In Children of Little Might we learn of the bond between Monty and his father, who’s no longer in his life (it’s only later in the story that we learn why). It’s obvious Monty misses him. His father was one of the people closest to him and the one who could bring a smile on his face, even when he didn’t feel like it.
So, when Monty finds a manuscript that promises to grant his every wish, it makes sense he includes him in his wish. He wants to get rid of his autism – and see his father return home.
Dad and I found the ranch house on my eleventh birthday; a year I have tried to forget ever since. It started with my autism death sentence a few weeks earlier and it didn’t stop with Mark’s ‘help’ with my birthday invitations. He offered to organize a special gift. Everyone abandoned me that year. When Dad made some calls, we learned that Mark had never handed the invitations out. Mark called me mentally retarded and a danger to my friends. To ease the pain, Dad took me on a ride, and we found the ranch house as a result. Another bad idea.

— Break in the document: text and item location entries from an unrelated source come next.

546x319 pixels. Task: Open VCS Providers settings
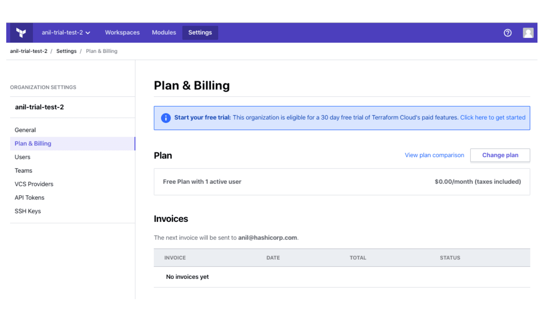pos(34,184)
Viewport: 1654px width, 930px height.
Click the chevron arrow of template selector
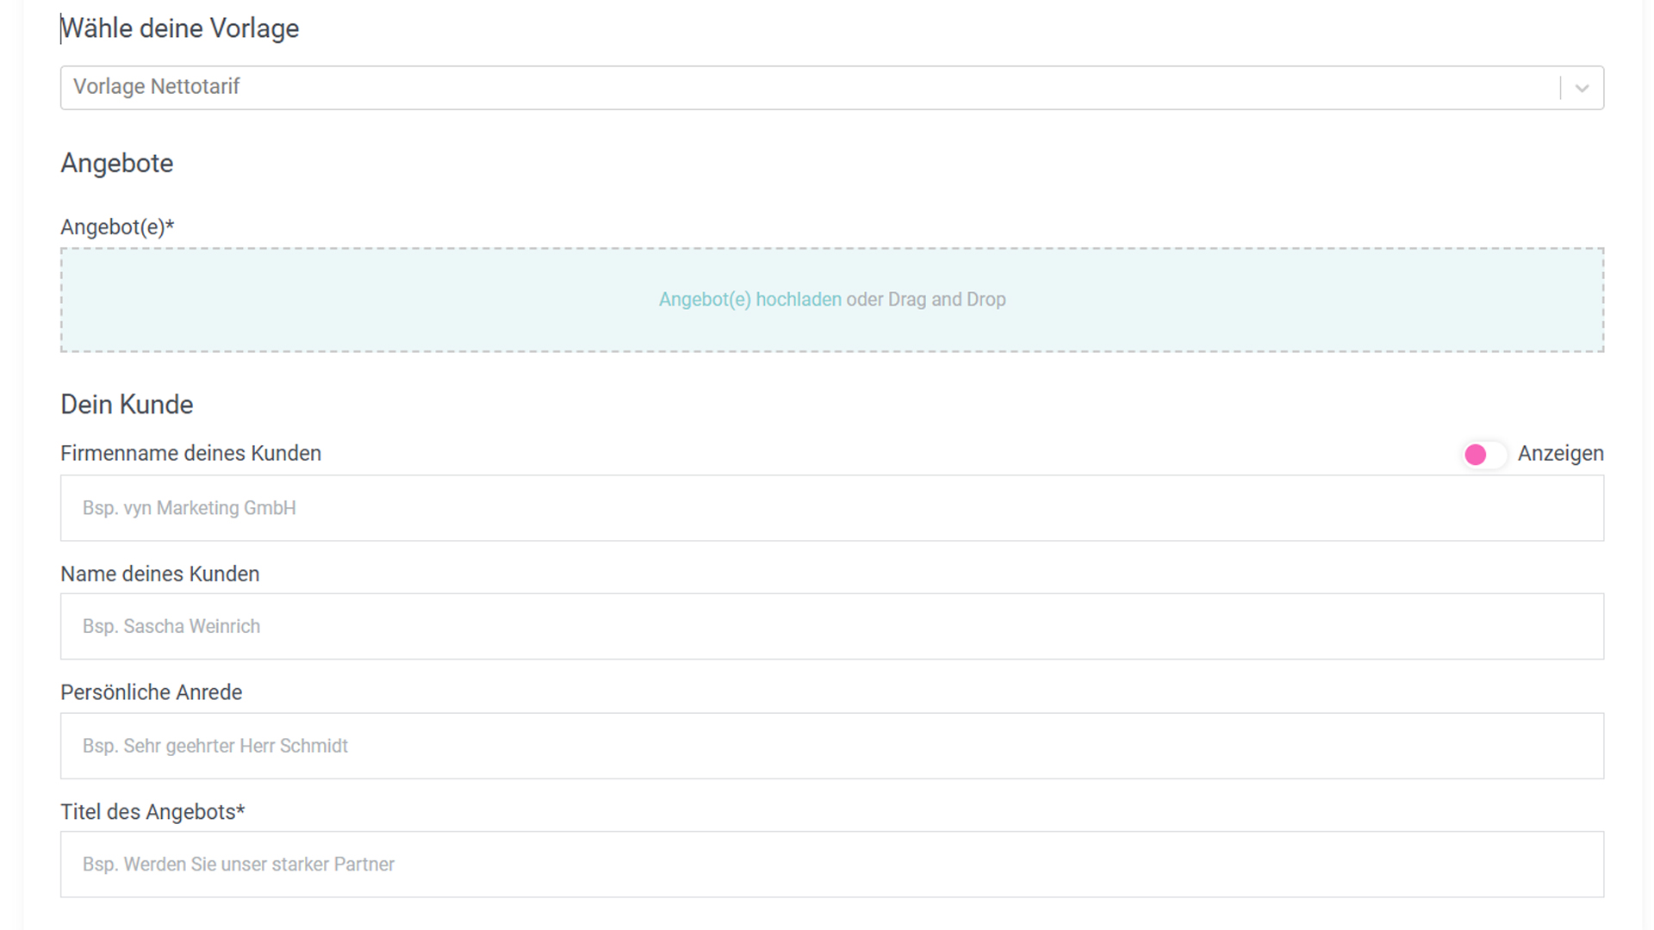pyautogui.click(x=1582, y=88)
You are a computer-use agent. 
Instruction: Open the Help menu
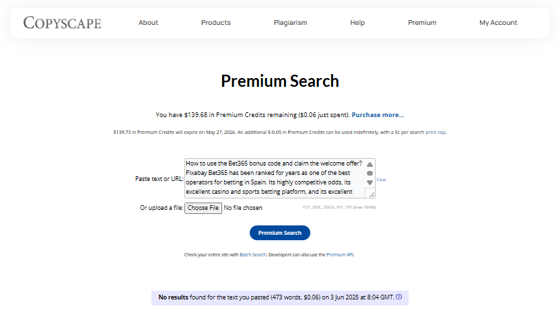coord(357,22)
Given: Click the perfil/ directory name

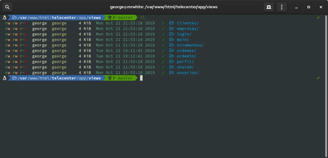Looking at the screenshot, I should point(185,62).
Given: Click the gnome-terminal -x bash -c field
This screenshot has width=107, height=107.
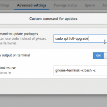Looking at the screenshot, I should tap(80, 70).
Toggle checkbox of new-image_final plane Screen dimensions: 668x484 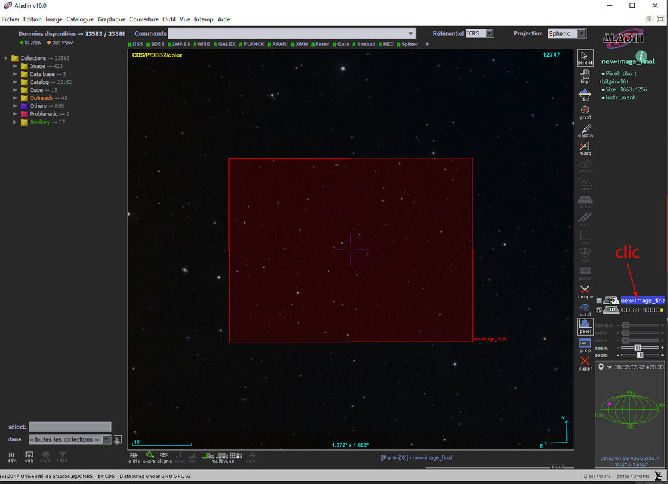599,301
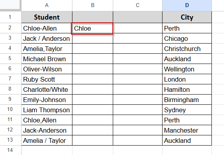224x155 pixels.
Task: Click the Wellington cell
Action: point(187,69)
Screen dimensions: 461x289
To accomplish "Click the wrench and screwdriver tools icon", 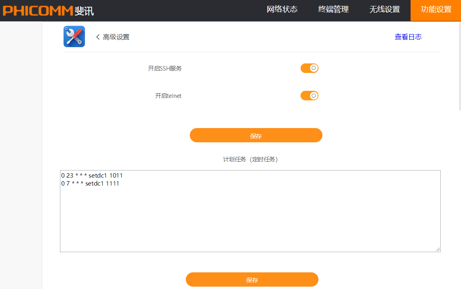I will coord(74,36).
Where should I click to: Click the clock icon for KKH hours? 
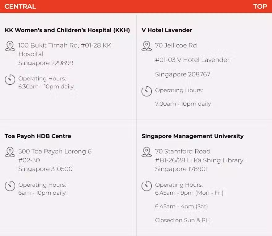point(10,79)
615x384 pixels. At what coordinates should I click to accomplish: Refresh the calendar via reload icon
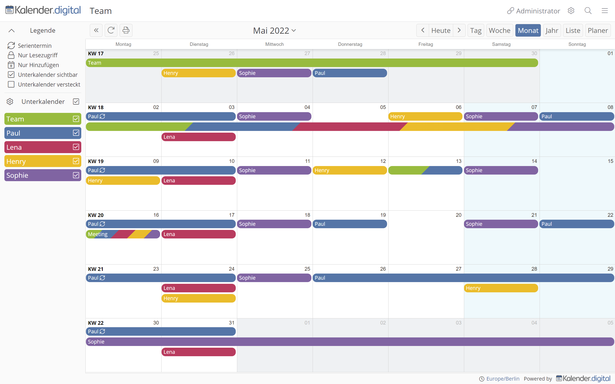click(111, 30)
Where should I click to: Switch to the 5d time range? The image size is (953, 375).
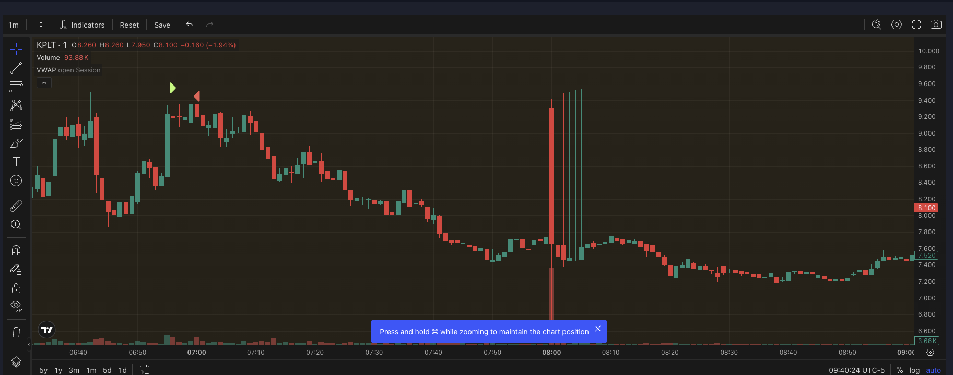(107, 370)
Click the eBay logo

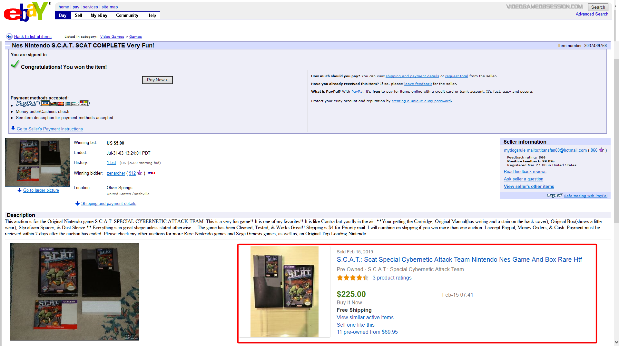(26, 12)
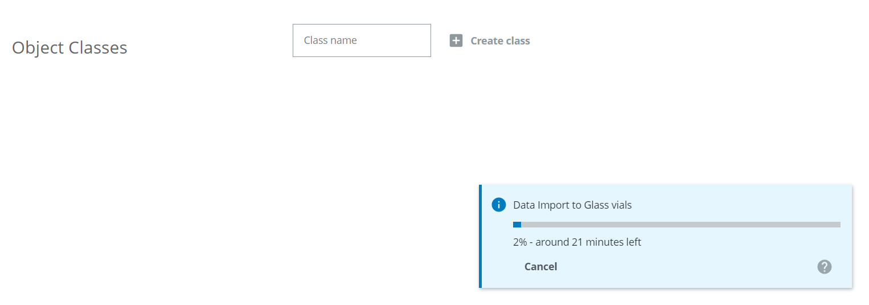Image resolution: width=869 pixels, height=305 pixels.
Task: Focus the Class name input field
Action: coord(362,40)
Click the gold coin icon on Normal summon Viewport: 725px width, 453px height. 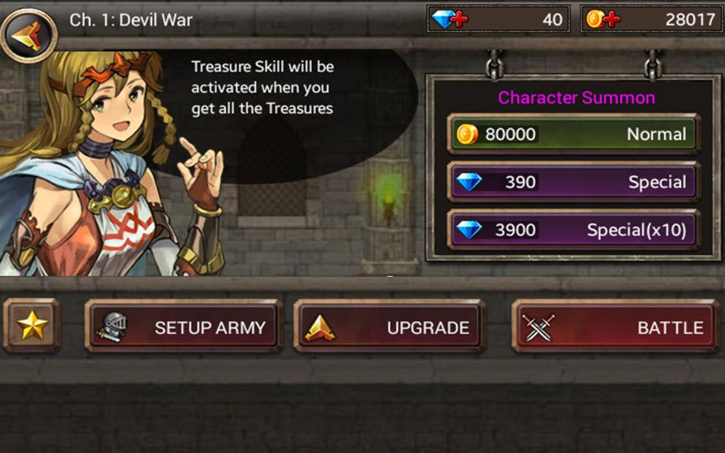coord(467,134)
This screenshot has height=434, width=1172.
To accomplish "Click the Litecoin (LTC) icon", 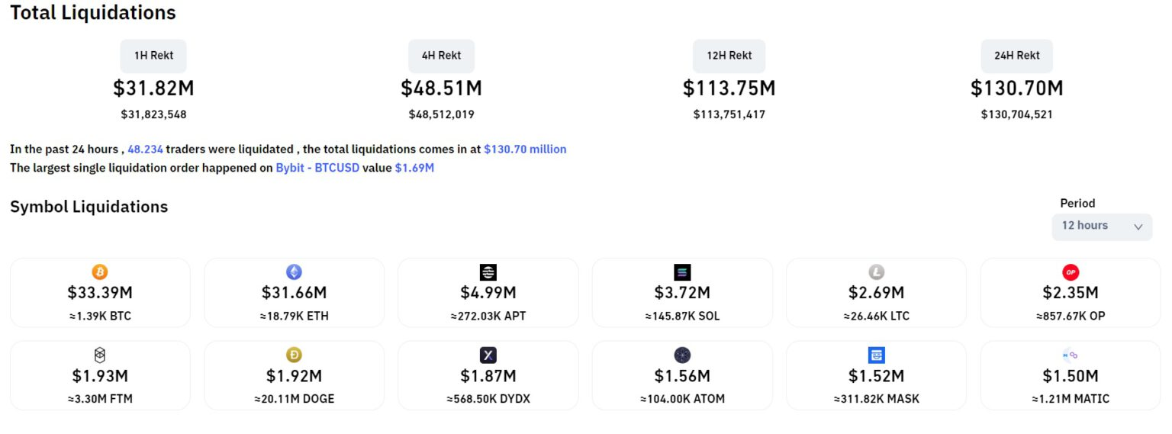I will pyautogui.click(x=876, y=272).
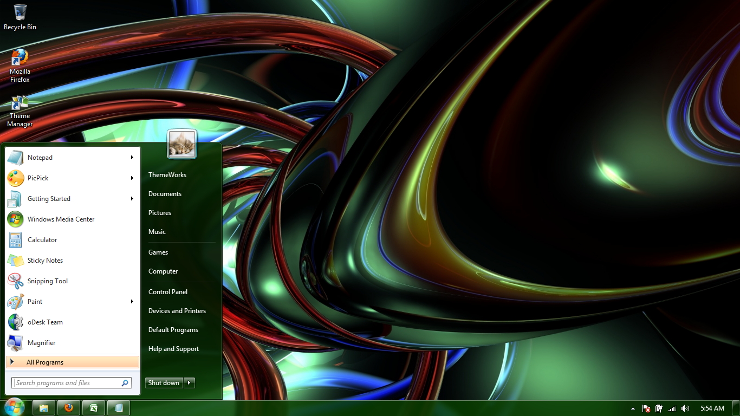
Task: Click the Shut down button
Action: [x=163, y=382]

Monty’s Dad is one of the few people he fully trusts, and when he leaves him, something brakes in the eleven year old boy.
There is a picture of his father in his father’s former study. He often goes there to remember how his father looks like. That’s when he realizes he’s all by himself.
“Bill.”
I wish he wasn’t here.
“You said Monty got in some trouble with his Principal? Again?” Bill’s familiar voice asks.
Mom answers garbled. It brings a smile to Dad’s picture. He always understood what drove me, unlike Mom. She tried, she said, but I sometimes wonder… I turn to Dad’s desk. The papers there, lie the same way as that day when he… (continue reading in Children of Little Might.)
Monty’s mother tries her best, but they don’t click as well as Monty and his father did. Monty remembers a fourth of July when they went to New York – this memory comes up in Children of Little Might.
But there are other ones, from when Monty was younger. There was a period in his life that certain thoughts scared him. Back then, he had still a bedroom on the second floor – and not on the third as wel discover in the book. He was four or five and he slept in the smaller bedroom next to his parents. He found it hard to sleep.
“What’s bothering you” Dad asked.
“I don’t know what to do when our home catches fire. What if I can’t escape? Will I die?”
His father looked grimly at the window, overlooking the flat roof above the porch.
“You can escape. Want to try it?” Dad asks.
Monty nods, his eyes big.
“Okay. Let’s start with simply lying in your bed,” Dad says. When Monty does that, Dad continues. “Imagine you see smoke come from under the door.”
Monty raises his head, then nods as if he truly sees the smoke.
“Crawl from your bed. If there is a lot of smoke, you best stay as close to the floor as you can. There you find the most breathable air. Now, crawl to the window.”
Monty drops out of bed and crawls on all four toward the window, just as his Dad explained.
“Open the window. Careful.”
Monty opens the window.
“You can now crawl through the window onto the porch. From there you can lower yourself onto the ground and safe yourself.”
“And you and Mom?”
Dad leans out of the window and points at the one beside him.
“That’s our room. We come out the same way. Okay, now?”
Monty nods, relieved.
“We will train this procedure a few times in the coming days. Each evening, just before you go to bed, until you can do this on your own. Okay?”
Monty nods again as he crawls into bed, relief visible on his face.
This is the first reference to Monty’s Dad in Children of Little Might. It comes from the first chapter:
Royal places a heavy folder containing my disciplinary history between us. He adorned it with my official name in red letters. I’m sure he is aware that I hate that color because of what happened to Dad. Another matter I hope to solve once I translate the last sentence.